On ne sait presque rien de Maria do Céu Crispim, sinon qu’elle a exercé son métier de fadiste dans les années 1960, 1970, laissant quelques disques 45 tours. Sa courte carrière semble avoir pris fin avec son mariage, encore qu’elle se soit produite en public assez récemment en compagnie de sa fille, la fadiste Tânia Oleiro (née en 1979).

O peixe que a gente come (« Le poisson que l’on mange ») évoque la dureté du métier de pêcheur. Chanté sur la musique très enlevée du Fado pechincha, il met en valeur le caractère très populaire de la voix et du style de Maria do Céu Crispim.

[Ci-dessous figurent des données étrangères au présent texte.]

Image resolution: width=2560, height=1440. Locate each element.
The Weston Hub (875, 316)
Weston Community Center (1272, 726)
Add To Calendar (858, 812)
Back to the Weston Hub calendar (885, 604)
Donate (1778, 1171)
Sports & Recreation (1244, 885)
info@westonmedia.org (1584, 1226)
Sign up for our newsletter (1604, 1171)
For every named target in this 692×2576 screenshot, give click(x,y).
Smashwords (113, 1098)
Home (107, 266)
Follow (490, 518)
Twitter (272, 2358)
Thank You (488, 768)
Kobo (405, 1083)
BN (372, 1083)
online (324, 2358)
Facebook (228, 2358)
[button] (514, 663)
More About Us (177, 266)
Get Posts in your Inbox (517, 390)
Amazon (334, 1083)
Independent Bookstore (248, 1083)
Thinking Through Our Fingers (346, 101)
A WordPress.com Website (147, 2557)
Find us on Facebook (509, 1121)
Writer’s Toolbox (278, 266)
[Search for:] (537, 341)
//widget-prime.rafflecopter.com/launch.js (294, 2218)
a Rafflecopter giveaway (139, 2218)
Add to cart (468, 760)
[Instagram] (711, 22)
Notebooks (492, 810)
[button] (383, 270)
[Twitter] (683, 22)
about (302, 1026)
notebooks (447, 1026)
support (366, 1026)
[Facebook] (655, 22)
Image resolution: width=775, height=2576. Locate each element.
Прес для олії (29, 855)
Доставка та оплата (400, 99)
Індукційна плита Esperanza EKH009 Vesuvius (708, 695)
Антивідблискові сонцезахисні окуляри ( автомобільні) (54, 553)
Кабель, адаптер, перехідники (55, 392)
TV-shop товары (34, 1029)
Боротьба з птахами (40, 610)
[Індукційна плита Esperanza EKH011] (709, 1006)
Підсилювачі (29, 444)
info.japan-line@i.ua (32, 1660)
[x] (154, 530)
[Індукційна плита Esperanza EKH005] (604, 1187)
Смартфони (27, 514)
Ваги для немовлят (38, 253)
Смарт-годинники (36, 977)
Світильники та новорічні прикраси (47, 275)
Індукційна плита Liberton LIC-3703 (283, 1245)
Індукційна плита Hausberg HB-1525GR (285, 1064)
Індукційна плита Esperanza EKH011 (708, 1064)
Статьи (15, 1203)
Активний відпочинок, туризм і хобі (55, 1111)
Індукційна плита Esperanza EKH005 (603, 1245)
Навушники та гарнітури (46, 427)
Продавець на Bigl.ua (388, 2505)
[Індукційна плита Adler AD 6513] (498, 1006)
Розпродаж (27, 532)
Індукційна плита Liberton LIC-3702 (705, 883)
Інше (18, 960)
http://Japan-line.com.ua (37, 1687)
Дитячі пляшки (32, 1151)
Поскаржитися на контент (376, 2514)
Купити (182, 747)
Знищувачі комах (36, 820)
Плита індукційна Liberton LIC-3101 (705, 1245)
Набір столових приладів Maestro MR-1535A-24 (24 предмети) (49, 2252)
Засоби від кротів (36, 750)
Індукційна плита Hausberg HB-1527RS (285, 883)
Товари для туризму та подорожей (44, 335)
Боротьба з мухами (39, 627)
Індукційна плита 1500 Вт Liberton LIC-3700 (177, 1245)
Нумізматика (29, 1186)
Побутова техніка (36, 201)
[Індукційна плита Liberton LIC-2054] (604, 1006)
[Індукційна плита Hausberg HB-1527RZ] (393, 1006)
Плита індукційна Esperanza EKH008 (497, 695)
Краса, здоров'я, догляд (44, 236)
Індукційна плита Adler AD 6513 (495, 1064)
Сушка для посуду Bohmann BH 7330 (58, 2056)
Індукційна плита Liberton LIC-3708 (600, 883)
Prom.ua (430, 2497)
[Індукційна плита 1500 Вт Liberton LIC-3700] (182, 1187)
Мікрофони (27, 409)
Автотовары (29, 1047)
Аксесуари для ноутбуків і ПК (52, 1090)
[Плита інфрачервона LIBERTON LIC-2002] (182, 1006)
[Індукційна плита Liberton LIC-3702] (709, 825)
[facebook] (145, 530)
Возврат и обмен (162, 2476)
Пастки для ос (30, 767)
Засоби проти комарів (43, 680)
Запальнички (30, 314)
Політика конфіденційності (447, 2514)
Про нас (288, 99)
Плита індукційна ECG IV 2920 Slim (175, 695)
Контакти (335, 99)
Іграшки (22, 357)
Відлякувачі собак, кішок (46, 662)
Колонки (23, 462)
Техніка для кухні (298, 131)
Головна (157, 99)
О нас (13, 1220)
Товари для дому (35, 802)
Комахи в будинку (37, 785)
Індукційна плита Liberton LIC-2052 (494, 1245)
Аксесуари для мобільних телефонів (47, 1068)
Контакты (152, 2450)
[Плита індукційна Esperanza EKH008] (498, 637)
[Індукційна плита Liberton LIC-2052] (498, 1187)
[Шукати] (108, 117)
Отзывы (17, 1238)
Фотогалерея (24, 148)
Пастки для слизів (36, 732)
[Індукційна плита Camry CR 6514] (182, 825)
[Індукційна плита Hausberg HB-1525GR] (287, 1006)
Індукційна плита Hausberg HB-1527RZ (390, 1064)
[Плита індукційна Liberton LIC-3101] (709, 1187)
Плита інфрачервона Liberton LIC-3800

Un fado de saison, puisque le monde occidental s’apprête à engloutir toute sorte de nourriture par quantités énormes.

Maria do Céu Crispim | O peixe que a gente come. José Crispim, paroles ; João do Carmo Noronha, musique (Fado Pechincha).
Francisco Carvalhinho, António Chaínho & Raul Nery, guitares portugaises ; José Maria Nóbrega, guitare classique ; Raul Silva, basse acoustique.
Extrait de l’album Duo Crispim e Maria do Céu Crispim. Portugal, sans date [début des années 1970 ?]. Republié dans la compilation Fado Capital : A Essência do Fado de A a Z. Portugal : Ovação, 2008.


O peixe que a gente come
com tanto gosto e sabor
chega a ser a amargura
da vida do pescador

Le poisson que l’on mange,
Si bon, si savoureux
Est aussi l’amertume
De la vie du pêcheur

Um come com tanto gosto
O outro sofre com fome
Dá alegria e desgosto
O peixe que a gente come

L’un mange avec appétit
L’autre endure la faim.
Il procure joie et peine
Le poisson que l’on mange

À noites d’invernia
O homem pesca com dor
P’ra a peixe nos dar de dia
Com tanto gosto e sabor

Les dures nuits d’hiver
L’homme pêche dans la douleur
Pour nous donner le jour
Le poisson plein de saveur

O pescador deita ao mar
a rede na ventura
P’ra nós é bom mas p’ra ele
Chega a ser amargura

le pêcheur jette à la mer
Son filet, vaille que vaille
Nous aurons le poisson
Il lui reste l’amertume.

Para nos dar de comer
O homem pesca com dor
Mas o mar não quer saber
Da vida do pescador

Pour nous nourrir
L’homme pêche dans la douleur
La mer ne veut rien savoir
De la vie du pêcheur.
José Crispim. O peixe que a gente come.
.
José Crispim. Le poisson que l’on mange, traduit de : O peixe que a gente come par L & L.